Activity | All lines from the one containing "The height and width of the screenshot is (438, 843)." through the end of the entries below should appear in the answer exactly, with no others.

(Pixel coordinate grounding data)

☆ ☆ ☆ ☆

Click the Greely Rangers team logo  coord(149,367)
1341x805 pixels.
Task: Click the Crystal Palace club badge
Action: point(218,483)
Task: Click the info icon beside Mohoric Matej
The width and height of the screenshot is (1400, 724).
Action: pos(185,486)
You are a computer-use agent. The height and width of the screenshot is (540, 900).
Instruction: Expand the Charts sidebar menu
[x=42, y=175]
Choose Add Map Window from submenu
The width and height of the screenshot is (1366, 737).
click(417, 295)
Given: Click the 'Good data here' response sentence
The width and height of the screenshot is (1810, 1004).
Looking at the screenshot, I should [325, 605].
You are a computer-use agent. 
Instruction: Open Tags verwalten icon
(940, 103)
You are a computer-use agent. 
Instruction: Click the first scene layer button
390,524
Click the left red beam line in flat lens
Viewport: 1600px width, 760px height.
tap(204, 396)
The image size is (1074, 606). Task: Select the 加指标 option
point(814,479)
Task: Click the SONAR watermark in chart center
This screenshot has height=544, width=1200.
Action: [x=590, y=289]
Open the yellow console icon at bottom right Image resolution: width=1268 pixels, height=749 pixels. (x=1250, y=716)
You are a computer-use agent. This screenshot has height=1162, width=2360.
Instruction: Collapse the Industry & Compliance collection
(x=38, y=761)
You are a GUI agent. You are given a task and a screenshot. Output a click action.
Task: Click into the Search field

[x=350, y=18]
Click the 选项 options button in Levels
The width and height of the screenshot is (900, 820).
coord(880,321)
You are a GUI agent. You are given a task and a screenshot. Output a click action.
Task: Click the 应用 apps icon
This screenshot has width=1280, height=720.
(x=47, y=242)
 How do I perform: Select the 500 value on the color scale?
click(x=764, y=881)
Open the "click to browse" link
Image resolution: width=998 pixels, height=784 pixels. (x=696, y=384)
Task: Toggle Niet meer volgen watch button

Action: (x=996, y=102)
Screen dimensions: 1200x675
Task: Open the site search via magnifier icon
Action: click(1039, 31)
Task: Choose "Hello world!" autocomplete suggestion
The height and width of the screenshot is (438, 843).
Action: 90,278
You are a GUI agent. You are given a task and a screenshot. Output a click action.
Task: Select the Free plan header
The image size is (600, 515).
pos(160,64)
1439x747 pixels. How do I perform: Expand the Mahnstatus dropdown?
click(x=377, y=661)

☆ ☆ ☆ ☆

Expected answer |
The height and width of the screenshot is (438, 843).
Action: 90,278
You are a GUI agent. You are given a task and a screenshot. Output a click action.
Task: Select the Free plan header
The image size is (600, 515).
pos(160,64)
1439x747 pixels. How do I perform: Expand the Mahnstatus dropdown?
click(x=377, y=661)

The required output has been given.